Vella soltó una retahíla de palabrotas indignas de una dama educada y el propio rey Anheg palideció ante su elección de los adjetivos. Luego desenfundó una daga y se dirigió hacia Yarblek refunfuñando entre dientes. Mandorallen, vestido con su armadura de acero, se interpuso entre ellos, mientras Hettar y Barak la sujetaban por detrás y le quitaban el cuchillo de las manos.

—¡Idiota! —le gritó al acobardado Yarblek—. ¡Maldito idiota! ¡Podrías haberme vendido a él!

Luego se echó a llorar y ocultó su cara sobre el pecho de Barak, mientras Hettar le sacaba con prudencia las otras tres dagas.

Zandramas, la Niña de las Tinieblas, contemplaba un desolado valle. Una serie de aldeas destruidas humeaban bajo el cielo plomizo. La Niña de las Tinieblas miraba el devastado paisaje sin verlo realmente. De repente, se oyó un gemido y la mujer apretó los dientes.

—Dale de comer —se limitó a decir.

—Como digáis, mi señora —respondió el hombre de ojos blancos con voz sumisa.

—No me hables con condescendencia, Naradas —dijo ella—. Limítate a hacer callar a esa criatura. Estoy intentando pensar.

Hacía mucho tiempo que Zandramas había planeado todo con absoluto cuidado. Ya había cruzado medio mundo, pero a pesar de sus esfuerzos apenas llevaba unos días de ventaja al Justiciero de los Dioses, que la perseguía con su temible espada.

¡La espada, la llameante espada que poblaba sus noches de pesadillas! Pero la luminosa cara del Niño de la Luz la asustaba aún más.

—¿Cómo ha conseguido acercarse tanto? —exclamó—. ¿No hay nada que pueda detenerlo?

Extendió las manos y giró las palmas hacia arriba. Una multitud de pequeños puntos de luz se arremolinaron bajo su piel y brillaron como una constelación de estrellas minúsculas. ¿Cuánto tiempo faltaría para que esas constelaciones cubrieran todo su cuerpo y ella dejara de ser humana? ¿Cuánto tiempo faltaría para que el terrible Espíritu de las Tinieblas acabara de poseerla por completo?

El niño lloró otra vez.

—¡Te he dicho que lo hicieras callar!

—De inmediato, señora —asintió Naradas.

La Niña de las Tinieblas volvió a concentrarse en la contemplación del universo de estrellas cautivo bajo su piel.

Eriond había salido a cabalgar con Caballo antes de que los demás despertaran y trotaba sobre una pradera bajo la luz plateada del amanecer. Le gustaba cabalgar en soledad, sentir el viento en la cara y la contracción de los músculos de Caballo bajo su peso sin que nadie lo distrajera con su charla.

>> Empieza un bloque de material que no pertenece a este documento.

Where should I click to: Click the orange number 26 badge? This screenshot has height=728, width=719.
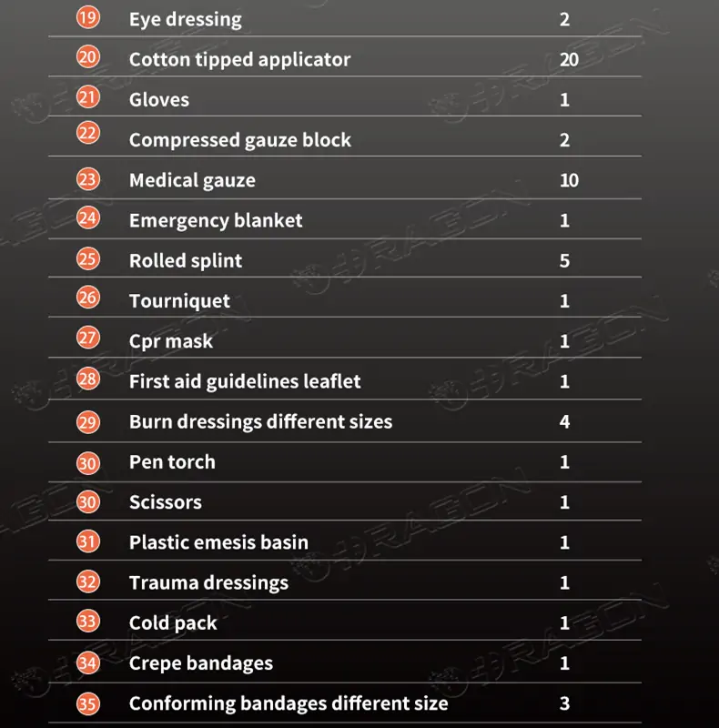[x=87, y=298]
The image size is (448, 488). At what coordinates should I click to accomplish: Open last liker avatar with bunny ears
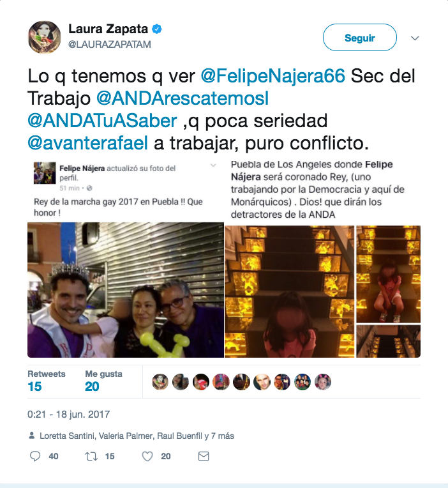[x=323, y=382]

Se detuvo a ver salir el sol sobre la cima de un pequeño monte y se sintió feliz. Contempló las montañas de Zamad, veteadas por la luz del alba, y disfrutó de la belleza y la calma que rezumaban. Después perdió la vista en los verdes campos y bosques. En aquel lugar, la vida parecía maravillosa. El mundo estaba lleno de objetos hermosos y gente adorable.

¿Cómo había hecho Aldur para abandonar aquello? Era evidente que había amado este mundo por encima de todo, pues se había negado a aceptar un pueblo que lo venerara para retirarse y estudiar ese hermoso universo en soledad. Ahora sólo podía visitarlo de vez en cuando y en forma de espíritu.